[WORK REQUIRED] Render the entries below as a numbered list with one item per line. Leave out blank lines and the pictures.
------------------------------------
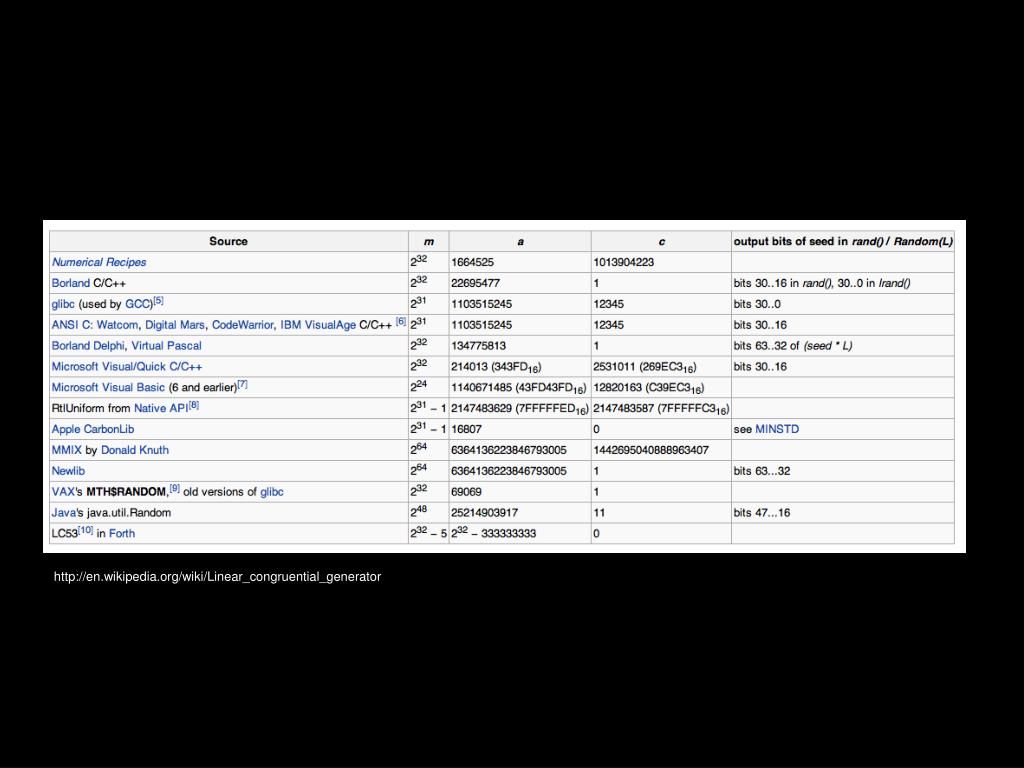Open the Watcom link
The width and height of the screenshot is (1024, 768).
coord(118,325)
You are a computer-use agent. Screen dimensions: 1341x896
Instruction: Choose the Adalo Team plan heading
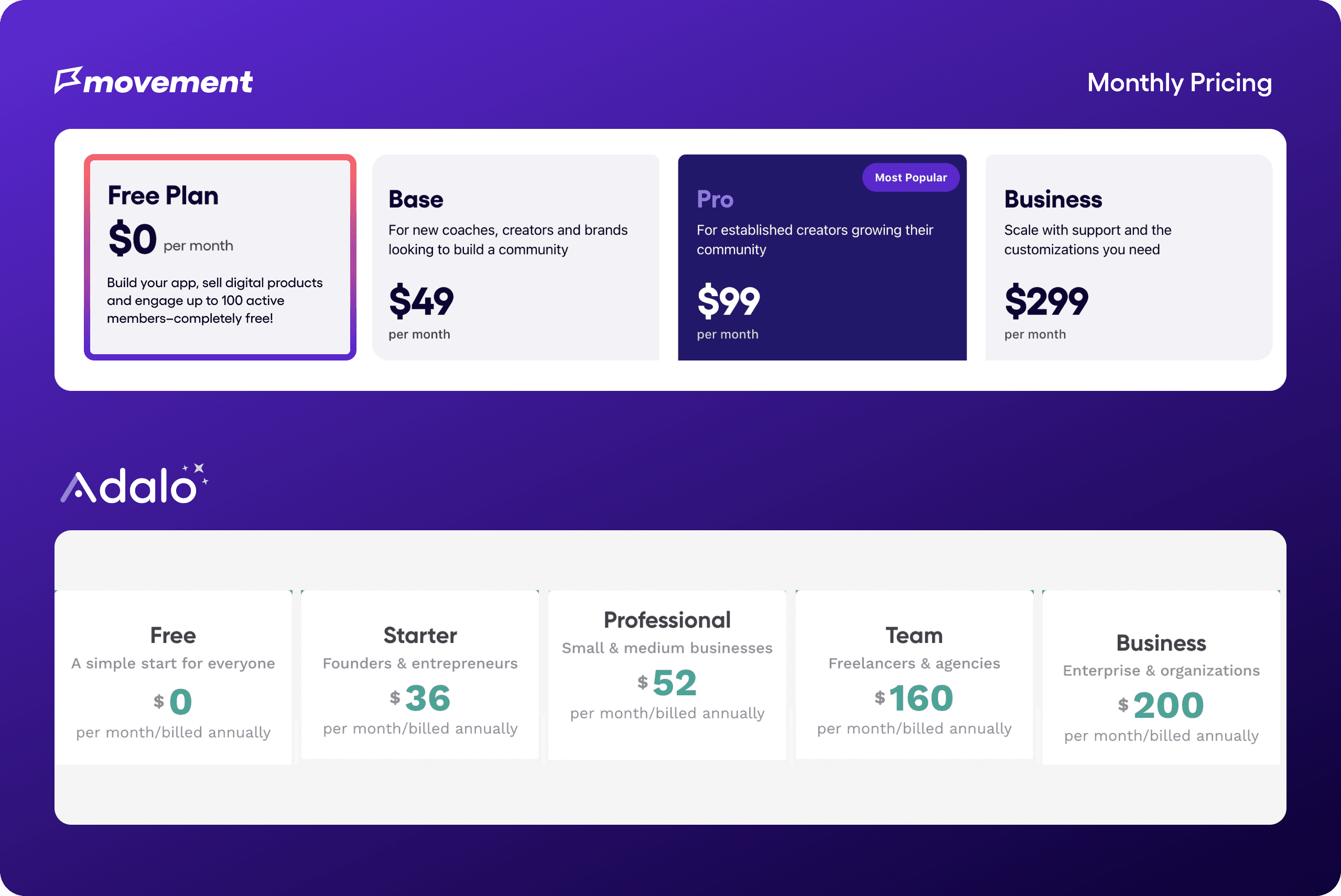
------------------------------------
[ANSWER TO THE PROBLEM]
1. Open the Watcom link
2. The width and height of the screenshot is (1024, 768).
3. coord(118,325)
4. You are a computer-use agent. Screen dimensions: 1341x896
5. Instruction: Choose the Adalo Team plan heading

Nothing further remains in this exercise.